Julia hanya menarik nafas dalam, merasa bersalah karena telah menyinggung perasaan sahabatnya.
"Yang penting kau suka," ucap Julia, berusaha menerima keputusan Lena meskipun hatinya masih ragu.
Julia dan Lena bersahabat sudah sejak lama, dan saling membantu satu sama lain, jika di antara mereka mendapat masalah.
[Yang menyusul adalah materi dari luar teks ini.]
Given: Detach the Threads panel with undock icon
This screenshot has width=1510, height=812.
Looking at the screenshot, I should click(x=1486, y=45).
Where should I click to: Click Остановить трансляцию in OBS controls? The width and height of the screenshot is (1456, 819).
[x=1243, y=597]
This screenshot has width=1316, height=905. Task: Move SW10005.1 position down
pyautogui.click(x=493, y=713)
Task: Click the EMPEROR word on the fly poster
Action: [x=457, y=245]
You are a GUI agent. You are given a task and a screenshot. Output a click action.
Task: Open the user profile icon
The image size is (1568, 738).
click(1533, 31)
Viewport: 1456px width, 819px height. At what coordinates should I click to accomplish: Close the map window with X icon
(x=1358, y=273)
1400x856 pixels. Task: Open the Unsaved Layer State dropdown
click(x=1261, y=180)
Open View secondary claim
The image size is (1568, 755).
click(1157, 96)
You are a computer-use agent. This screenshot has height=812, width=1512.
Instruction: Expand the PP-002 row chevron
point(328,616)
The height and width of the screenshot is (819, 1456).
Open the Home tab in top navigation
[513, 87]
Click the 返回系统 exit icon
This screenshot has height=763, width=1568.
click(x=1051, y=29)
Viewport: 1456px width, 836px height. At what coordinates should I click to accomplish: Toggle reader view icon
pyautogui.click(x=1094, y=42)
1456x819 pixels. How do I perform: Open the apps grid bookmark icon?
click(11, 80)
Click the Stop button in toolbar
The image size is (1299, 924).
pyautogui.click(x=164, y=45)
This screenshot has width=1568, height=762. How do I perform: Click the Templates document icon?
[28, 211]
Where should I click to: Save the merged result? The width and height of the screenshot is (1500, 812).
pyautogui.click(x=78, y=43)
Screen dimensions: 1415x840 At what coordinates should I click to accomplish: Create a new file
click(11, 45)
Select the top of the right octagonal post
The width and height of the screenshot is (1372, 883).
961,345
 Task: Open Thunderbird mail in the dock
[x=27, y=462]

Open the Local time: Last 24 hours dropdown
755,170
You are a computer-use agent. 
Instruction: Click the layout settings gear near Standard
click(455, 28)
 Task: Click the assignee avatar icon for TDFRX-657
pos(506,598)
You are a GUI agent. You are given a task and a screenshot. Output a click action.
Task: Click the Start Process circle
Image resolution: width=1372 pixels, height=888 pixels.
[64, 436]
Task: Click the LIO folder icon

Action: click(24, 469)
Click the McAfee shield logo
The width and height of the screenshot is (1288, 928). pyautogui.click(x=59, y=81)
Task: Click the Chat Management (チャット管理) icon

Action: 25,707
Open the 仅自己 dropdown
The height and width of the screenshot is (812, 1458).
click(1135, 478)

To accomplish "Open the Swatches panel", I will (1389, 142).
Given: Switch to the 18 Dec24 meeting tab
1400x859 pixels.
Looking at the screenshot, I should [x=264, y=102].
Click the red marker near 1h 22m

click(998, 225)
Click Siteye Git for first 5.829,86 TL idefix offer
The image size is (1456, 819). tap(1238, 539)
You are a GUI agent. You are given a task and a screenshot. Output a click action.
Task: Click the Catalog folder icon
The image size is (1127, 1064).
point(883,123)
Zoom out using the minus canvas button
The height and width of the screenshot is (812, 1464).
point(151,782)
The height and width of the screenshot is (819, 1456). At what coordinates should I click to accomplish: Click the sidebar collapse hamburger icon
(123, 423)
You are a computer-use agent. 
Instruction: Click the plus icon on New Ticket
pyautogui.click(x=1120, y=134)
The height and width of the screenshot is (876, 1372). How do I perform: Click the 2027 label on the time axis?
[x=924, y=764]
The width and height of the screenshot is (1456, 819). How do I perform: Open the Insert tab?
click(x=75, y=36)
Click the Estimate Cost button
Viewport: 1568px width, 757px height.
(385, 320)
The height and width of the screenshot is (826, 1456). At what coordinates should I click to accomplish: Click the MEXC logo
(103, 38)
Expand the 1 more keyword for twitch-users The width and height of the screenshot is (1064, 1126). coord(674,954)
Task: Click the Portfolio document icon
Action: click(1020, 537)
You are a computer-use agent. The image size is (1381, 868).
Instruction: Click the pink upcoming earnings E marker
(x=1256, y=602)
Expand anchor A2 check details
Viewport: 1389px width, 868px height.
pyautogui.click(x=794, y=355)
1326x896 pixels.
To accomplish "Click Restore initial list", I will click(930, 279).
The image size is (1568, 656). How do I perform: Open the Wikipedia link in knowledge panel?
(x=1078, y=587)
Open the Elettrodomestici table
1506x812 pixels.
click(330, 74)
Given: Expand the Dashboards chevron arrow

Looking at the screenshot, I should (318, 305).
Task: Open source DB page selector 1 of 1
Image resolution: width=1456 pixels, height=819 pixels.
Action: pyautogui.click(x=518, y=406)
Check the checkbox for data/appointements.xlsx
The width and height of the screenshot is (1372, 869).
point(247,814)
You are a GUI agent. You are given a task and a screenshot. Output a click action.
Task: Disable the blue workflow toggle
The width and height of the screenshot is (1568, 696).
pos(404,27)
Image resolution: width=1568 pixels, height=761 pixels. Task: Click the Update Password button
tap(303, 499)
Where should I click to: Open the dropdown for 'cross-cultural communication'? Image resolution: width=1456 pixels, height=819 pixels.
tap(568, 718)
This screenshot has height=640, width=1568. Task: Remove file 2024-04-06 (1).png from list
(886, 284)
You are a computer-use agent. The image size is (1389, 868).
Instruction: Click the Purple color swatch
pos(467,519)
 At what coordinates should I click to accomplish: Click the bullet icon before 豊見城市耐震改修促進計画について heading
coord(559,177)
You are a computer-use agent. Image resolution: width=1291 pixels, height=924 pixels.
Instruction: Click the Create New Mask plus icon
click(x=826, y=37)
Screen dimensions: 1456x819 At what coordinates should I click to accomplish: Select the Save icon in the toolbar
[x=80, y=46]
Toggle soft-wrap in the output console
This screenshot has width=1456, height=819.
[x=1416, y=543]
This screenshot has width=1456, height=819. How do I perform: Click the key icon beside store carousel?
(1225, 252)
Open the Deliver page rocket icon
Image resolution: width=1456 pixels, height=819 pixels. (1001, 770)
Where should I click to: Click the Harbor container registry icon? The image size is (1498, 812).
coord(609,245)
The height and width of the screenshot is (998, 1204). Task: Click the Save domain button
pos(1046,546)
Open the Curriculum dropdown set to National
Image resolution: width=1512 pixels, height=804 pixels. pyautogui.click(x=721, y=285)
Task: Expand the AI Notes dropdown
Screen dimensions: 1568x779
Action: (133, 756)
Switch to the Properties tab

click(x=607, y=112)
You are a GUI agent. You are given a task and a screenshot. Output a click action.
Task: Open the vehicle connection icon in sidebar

Saat ini Julia ingin membantu sahabatnya untuk bertemu dengan guru besar Larsa.
"Ini, aku sudah siapkan untukmu," ucap Julia menyerahkan undangan berwarna merah, berharap bisa membantu Lena mewujudkan impiannya.
"Apa ini?" ucap Lena sedikit terkejut, matanya membulat karena penasaran.
"Acara terima kasih guru, di vila nomor satu Yunsi lusa, tanpa kartu undangan bagaimana kau ikut," ucap Julia, tersenyum penuh arti.
Lena sangat senang dan bahagia, dia sedikit terharu dengan sahabatnya ini, Lena segera memeluk Julia erat-erat, air mata haru membasahi pipinya.
"Aduh, kau baik sekali," ucap Lena sangat senang dengan pemberian dari Julia, merasa sangat beruntung memiliki sahabat seperti Julia.